• _Rows on where targets appear_
§

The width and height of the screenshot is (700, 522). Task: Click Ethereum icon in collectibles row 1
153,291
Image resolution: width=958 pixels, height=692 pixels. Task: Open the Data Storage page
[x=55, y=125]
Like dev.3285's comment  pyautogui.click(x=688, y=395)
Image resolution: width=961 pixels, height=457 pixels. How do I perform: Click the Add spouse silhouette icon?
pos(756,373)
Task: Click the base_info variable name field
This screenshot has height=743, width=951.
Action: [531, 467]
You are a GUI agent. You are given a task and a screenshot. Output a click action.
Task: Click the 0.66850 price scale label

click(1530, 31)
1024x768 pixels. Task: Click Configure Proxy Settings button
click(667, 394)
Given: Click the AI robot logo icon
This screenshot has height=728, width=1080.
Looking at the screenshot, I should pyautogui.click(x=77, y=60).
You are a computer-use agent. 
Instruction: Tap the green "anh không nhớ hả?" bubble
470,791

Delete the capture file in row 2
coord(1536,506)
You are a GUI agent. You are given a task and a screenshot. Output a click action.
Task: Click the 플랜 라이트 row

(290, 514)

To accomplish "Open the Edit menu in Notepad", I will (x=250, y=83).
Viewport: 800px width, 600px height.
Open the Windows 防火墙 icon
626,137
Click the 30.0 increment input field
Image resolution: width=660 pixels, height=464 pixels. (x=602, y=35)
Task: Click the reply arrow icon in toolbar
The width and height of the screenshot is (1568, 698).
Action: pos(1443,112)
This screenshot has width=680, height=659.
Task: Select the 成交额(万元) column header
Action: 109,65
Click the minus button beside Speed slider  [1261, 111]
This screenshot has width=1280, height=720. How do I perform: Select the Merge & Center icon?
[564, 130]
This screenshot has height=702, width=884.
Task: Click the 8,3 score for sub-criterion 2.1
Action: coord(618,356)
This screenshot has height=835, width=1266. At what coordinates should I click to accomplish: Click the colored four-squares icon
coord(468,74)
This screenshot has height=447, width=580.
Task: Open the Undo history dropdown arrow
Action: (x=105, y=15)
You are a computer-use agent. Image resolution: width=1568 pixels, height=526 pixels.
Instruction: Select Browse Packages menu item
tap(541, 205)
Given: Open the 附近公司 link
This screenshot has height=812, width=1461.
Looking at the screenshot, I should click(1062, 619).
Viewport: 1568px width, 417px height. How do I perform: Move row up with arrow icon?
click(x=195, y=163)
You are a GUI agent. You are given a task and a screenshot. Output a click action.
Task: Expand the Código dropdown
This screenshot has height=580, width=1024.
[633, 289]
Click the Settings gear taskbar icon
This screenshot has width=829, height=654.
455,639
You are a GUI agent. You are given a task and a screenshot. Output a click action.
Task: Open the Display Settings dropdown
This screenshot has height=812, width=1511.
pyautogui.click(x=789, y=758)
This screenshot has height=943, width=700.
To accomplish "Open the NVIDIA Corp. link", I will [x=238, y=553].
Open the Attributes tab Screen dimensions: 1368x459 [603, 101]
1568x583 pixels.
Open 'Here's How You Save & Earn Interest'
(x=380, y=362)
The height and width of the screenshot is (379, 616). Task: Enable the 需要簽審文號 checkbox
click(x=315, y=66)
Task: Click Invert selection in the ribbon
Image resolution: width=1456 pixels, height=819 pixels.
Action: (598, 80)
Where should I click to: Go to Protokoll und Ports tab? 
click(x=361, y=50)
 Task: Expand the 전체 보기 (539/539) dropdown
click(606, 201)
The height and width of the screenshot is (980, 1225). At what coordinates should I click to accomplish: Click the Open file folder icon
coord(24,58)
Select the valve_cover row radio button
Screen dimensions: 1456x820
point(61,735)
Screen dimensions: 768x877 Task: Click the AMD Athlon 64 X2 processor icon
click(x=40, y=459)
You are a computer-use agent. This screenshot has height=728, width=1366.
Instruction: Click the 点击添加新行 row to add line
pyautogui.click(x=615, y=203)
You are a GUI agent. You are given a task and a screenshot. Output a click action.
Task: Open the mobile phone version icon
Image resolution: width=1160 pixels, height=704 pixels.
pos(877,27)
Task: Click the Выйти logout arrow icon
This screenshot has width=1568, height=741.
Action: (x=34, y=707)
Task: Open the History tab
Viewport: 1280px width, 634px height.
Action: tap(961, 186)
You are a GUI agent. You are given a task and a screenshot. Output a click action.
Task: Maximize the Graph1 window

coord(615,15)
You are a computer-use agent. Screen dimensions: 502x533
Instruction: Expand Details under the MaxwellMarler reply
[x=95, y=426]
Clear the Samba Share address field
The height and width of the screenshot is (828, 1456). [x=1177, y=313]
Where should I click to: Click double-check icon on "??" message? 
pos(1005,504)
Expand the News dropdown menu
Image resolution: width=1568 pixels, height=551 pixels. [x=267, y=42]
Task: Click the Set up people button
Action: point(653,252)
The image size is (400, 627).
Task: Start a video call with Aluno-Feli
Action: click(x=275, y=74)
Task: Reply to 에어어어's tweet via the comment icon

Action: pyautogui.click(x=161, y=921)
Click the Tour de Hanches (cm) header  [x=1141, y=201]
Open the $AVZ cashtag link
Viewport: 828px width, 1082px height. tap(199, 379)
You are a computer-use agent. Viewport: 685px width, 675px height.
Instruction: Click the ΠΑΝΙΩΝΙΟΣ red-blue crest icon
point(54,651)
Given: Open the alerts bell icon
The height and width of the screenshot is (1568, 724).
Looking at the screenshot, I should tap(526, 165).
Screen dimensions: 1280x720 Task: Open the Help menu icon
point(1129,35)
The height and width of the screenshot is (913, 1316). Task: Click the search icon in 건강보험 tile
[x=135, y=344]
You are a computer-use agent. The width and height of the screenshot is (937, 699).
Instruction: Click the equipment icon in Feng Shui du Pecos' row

§

Copy out, word for word, the part of the rows that begins with the line containing "Select the valve_cover row radio button" and ends with the line containing "Click the Tour", including both of those lines.

• _WRITTEN RESPONSE_
Select the valve_cover row radio button
Screen dimensions: 1456x820
point(61,735)
Screen dimensions: 768x877 Task: Click the AMD Athlon 64 X2 processor icon
click(x=40, y=459)
You are a computer-use agent. This screenshot has height=728, width=1366.
Instruction: Click the 点击添加新行 row to add line
pyautogui.click(x=615, y=203)
You are a GUI agent. You are given a task and a screenshot. Output a click action.
Task: Open the mobile phone version icon
Image resolution: width=1160 pixels, height=704 pixels.
pos(877,27)
Task: Click the Выйти logout arrow icon
This screenshot has width=1568, height=741.
Action: (x=34, y=707)
Task: Open the History tab
Viewport: 1280px width, 634px height.
Action: tap(961, 186)
You are a GUI agent. You are given a task and a screenshot. Output a click action.
Task: Maximize the Graph1 window

coord(615,15)
You are a computer-use agent. Screen dimensions: 502x533
Instruction: Expand Details under the MaxwellMarler reply
[x=95, y=426]
Clear the Samba Share address field
The height and width of the screenshot is (828, 1456). [x=1177, y=313]
Where should I click to: Click double-check icon on "??" message? 
pos(1005,504)
Expand the News dropdown menu
Image resolution: width=1568 pixels, height=551 pixels. [x=267, y=42]
Task: Click the Set up people button
Action: point(653,252)
The image size is (400, 627).
Task: Start a video call with Aluno-Feli
Action: click(x=275, y=74)
Task: Reply to 에어어어's tweet via the comment icon

Action: pyautogui.click(x=161, y=921)
Click the Tour de Hanches (cm) header  [x=1141, y=201]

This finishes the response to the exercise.